One of my guilty pleasures at the moment is catching up with The Great British Bake Off. With everything that’s going on around us this year, it’s a proper slice of comfort telly. Happily, the only tiers you’ll hear talk of are the tiers of the show-stopping gateaux or the tears of the winners and losers.
I don’t profess to be any sort of baker but I do love watching other people having a go. I love the emotional investment they have in it too, talk about being engaged and passionate about what you do!
It’s also a great example of how effective planning, and having a well thought through process, will deliver a great performance.
Planning
For the production team it’s about:
- making sure they have the right people in the tent, a good mix of contestants with different skills and personalties
- making sure they have all of the recipes and instructions prepared for 11 weeks ahead
- having all of the ingredients and equipment to hand
- everything working as it should, particularly the ovens
- and of course, having the star presenting team assembled.

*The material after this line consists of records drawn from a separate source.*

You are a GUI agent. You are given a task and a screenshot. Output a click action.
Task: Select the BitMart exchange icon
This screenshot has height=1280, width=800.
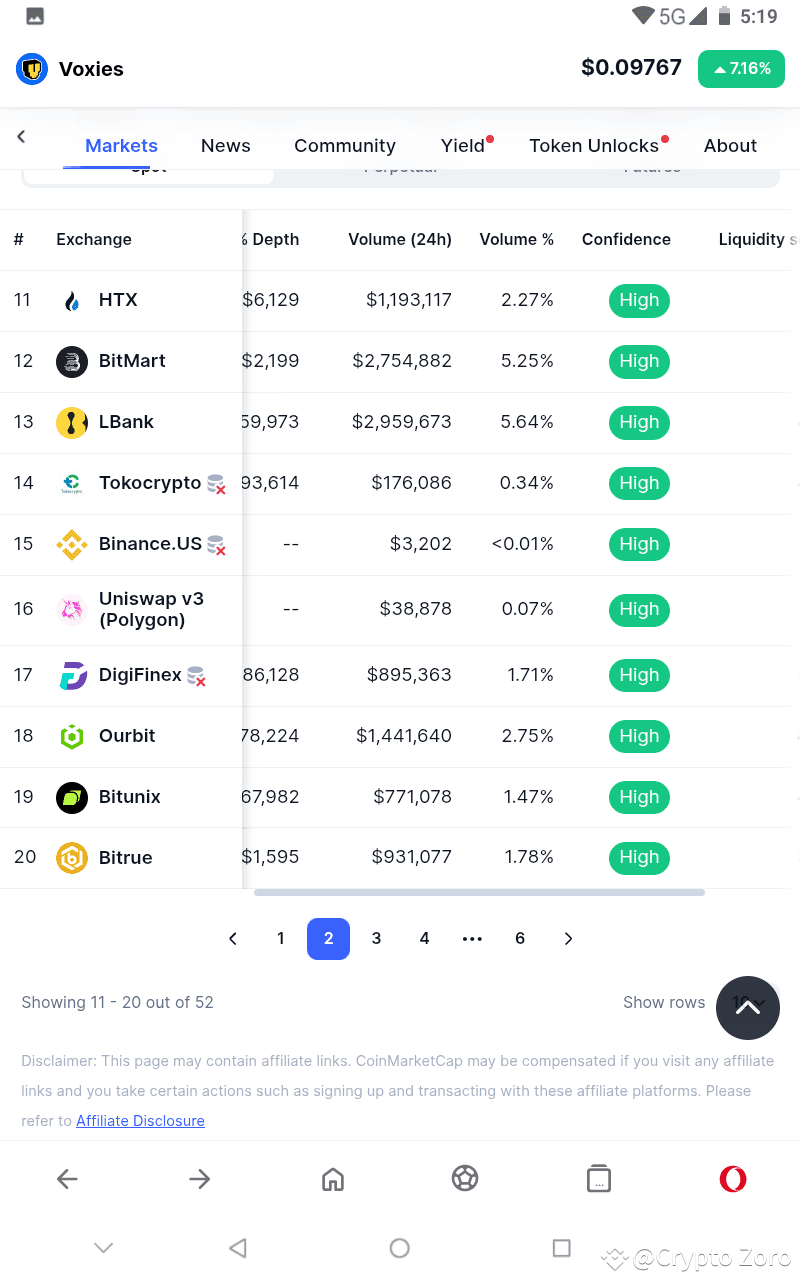coord(72,361)
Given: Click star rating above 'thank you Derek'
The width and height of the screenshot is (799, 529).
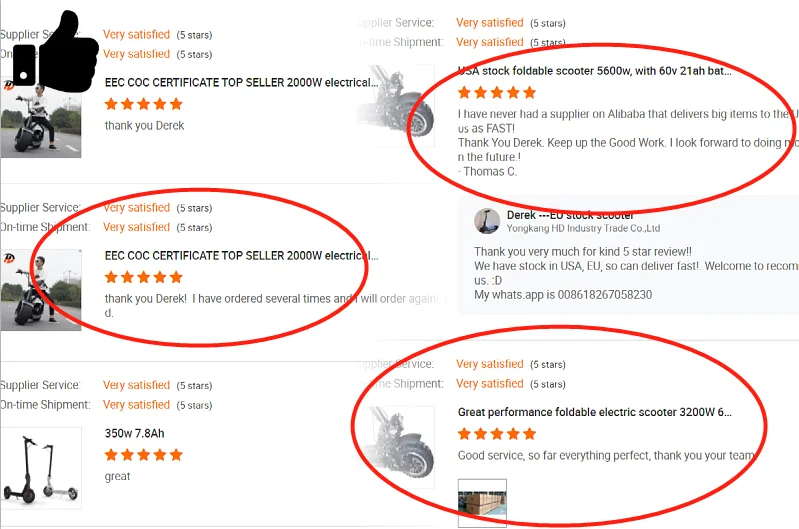Looking at the screenshot, I should click(x=143, y=104).
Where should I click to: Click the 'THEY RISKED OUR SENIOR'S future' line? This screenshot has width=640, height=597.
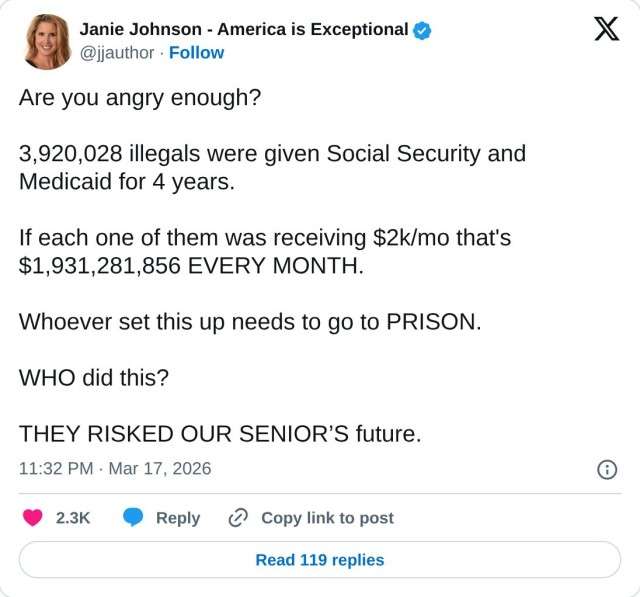pos(220,435)
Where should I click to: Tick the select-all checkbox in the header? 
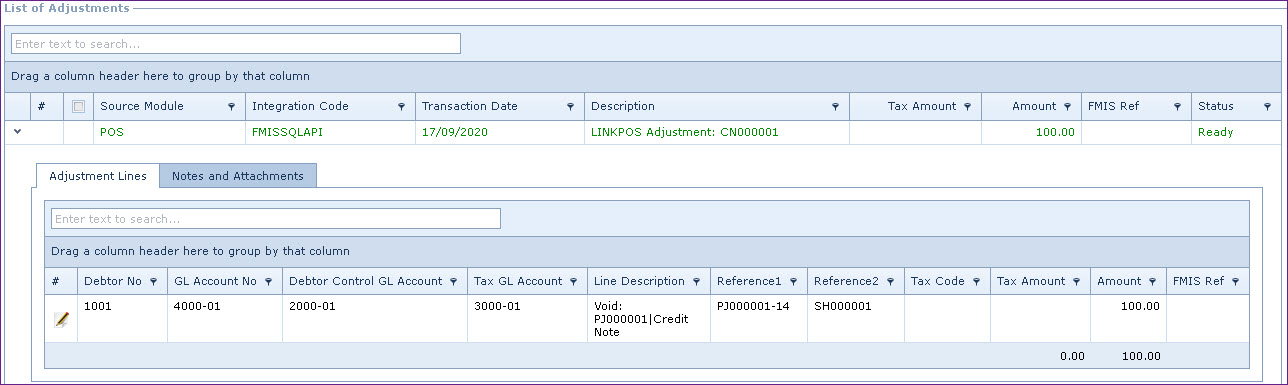[x=78, y=107]
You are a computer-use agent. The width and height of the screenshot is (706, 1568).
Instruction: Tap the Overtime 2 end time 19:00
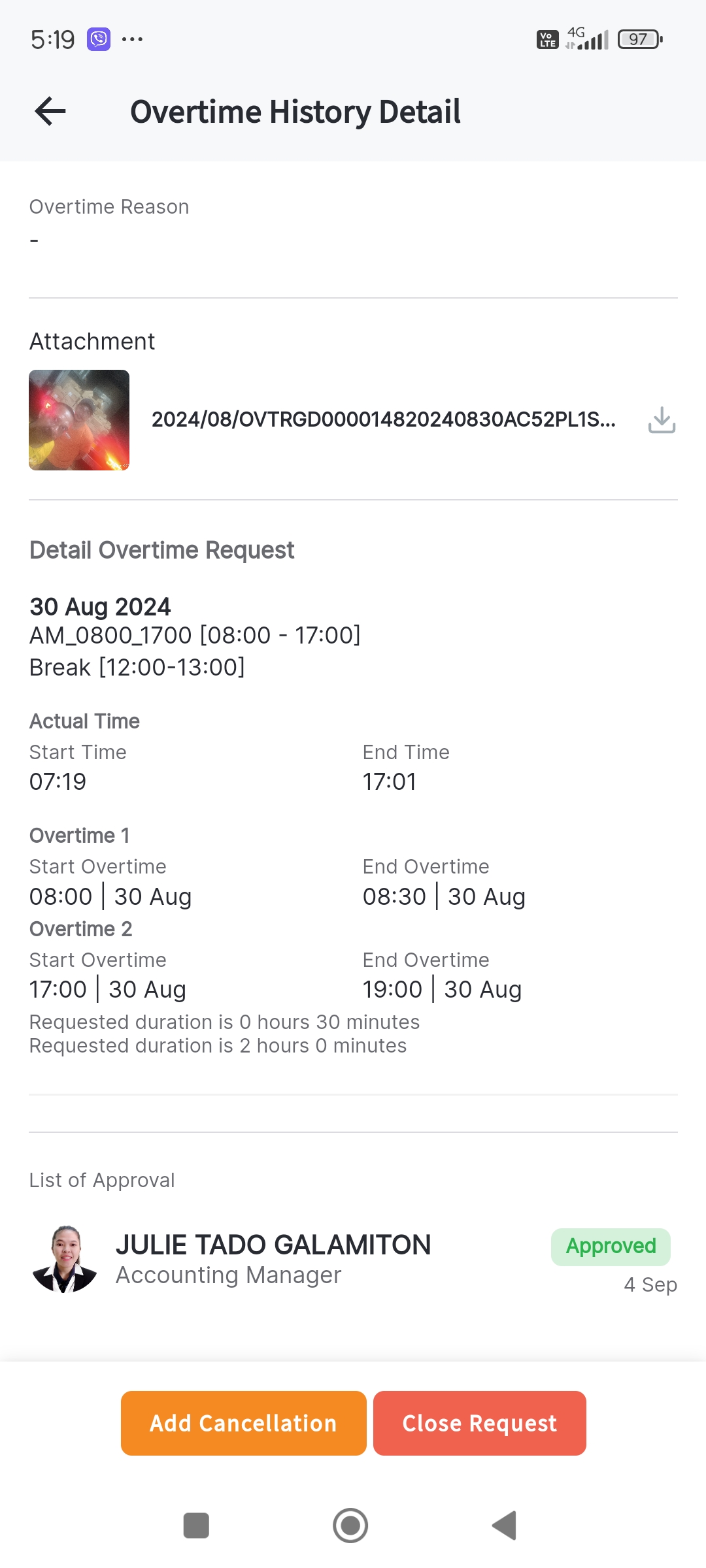coord(392,990)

The contestants have to plan and prepare too. Their first challenge is always to bake something that they’ve been told about in advance to ease them into the competition. So you know they’ll have been at home perfecting the process, getting their timing just right; practising over and over again until they can do it with their eyes shut.
Just as a business owner tries to anticipate the future when planning, the contestants also anticipate the challenges and the opportunities they might face and practise for those eventualities as well.
Process
I talk a lot about having one right way to do everything, and making sure that your one right way is simple, logical and repeatable. For the Bake-off’ contestants this means understanding what they have to do when, and to what standard, to make sure that everything comes together perfectly at the end.

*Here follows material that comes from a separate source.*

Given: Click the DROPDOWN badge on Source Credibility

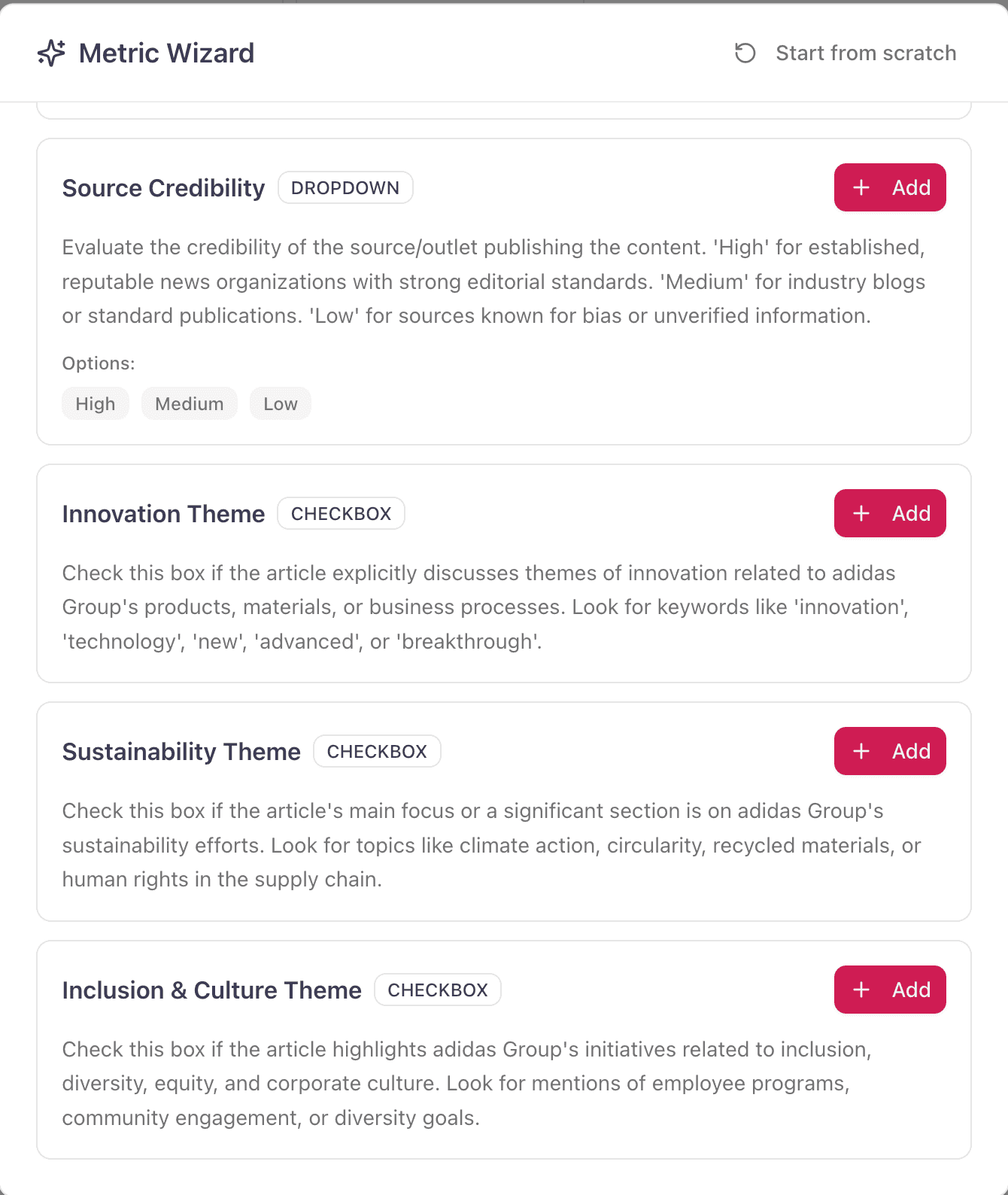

So for example if you’re making tea, it’s logical to put the kettle on first so it can be boiling while you get everything else together. If you’re baking a cake you’d get that in the oven before you start on the fillings and decoration. A simple, logical and repeatable process.

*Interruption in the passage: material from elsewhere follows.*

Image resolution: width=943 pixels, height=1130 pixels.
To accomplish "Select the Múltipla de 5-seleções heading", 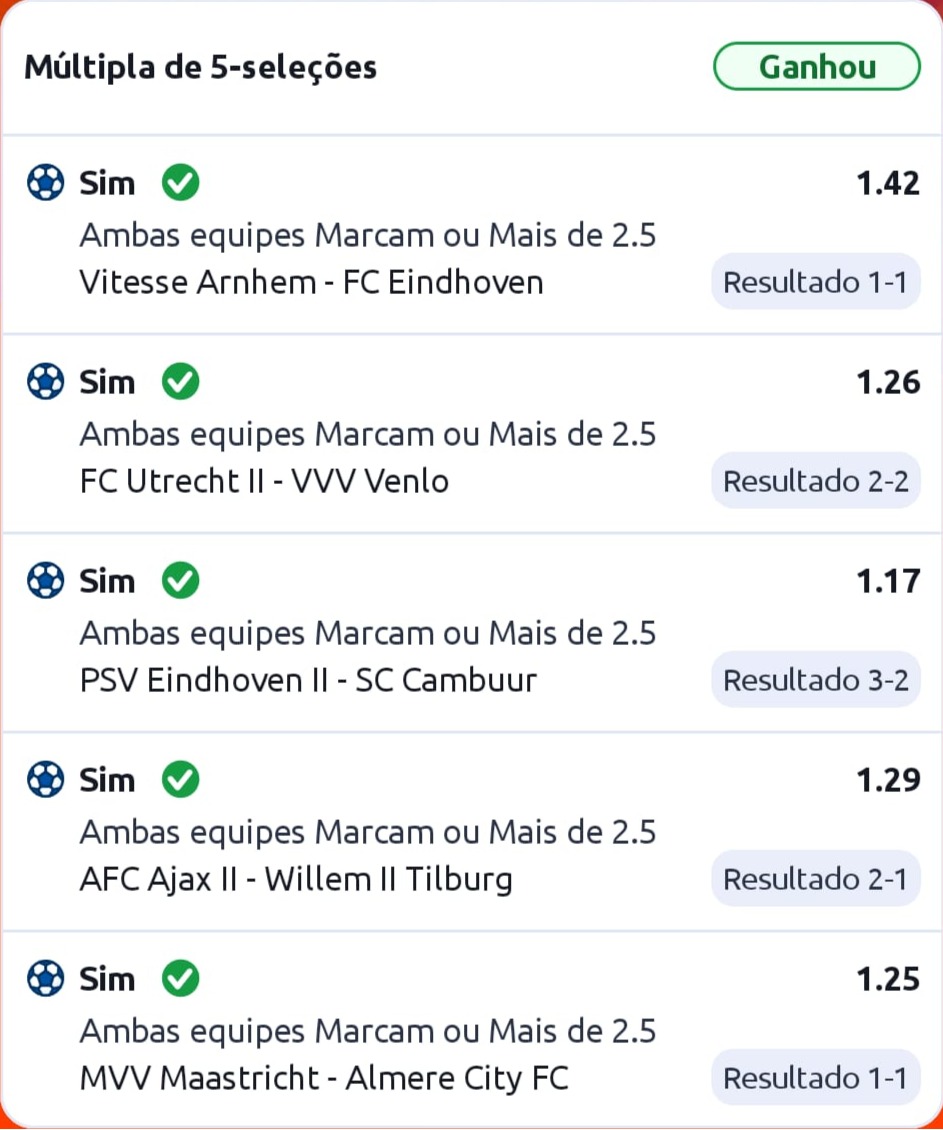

Even on ‘Bake-off’ your process has to be right in order to scale – baking one perfect cupcake is straightforward enough (for some!), but making twelve identical cup cakes, or scones or pastries, to the same standard as your one, requires a repeatable process.
And it’s that consistency each week – that consistently excellent performance that leads one contestant to be crowned ‘star baker’, and ultimately winning the whole competition.
Wouldn’t you love that sort of consistency in your business.
Do one thing: Ask your top 10 customers where in your business, they think you could be more consistent.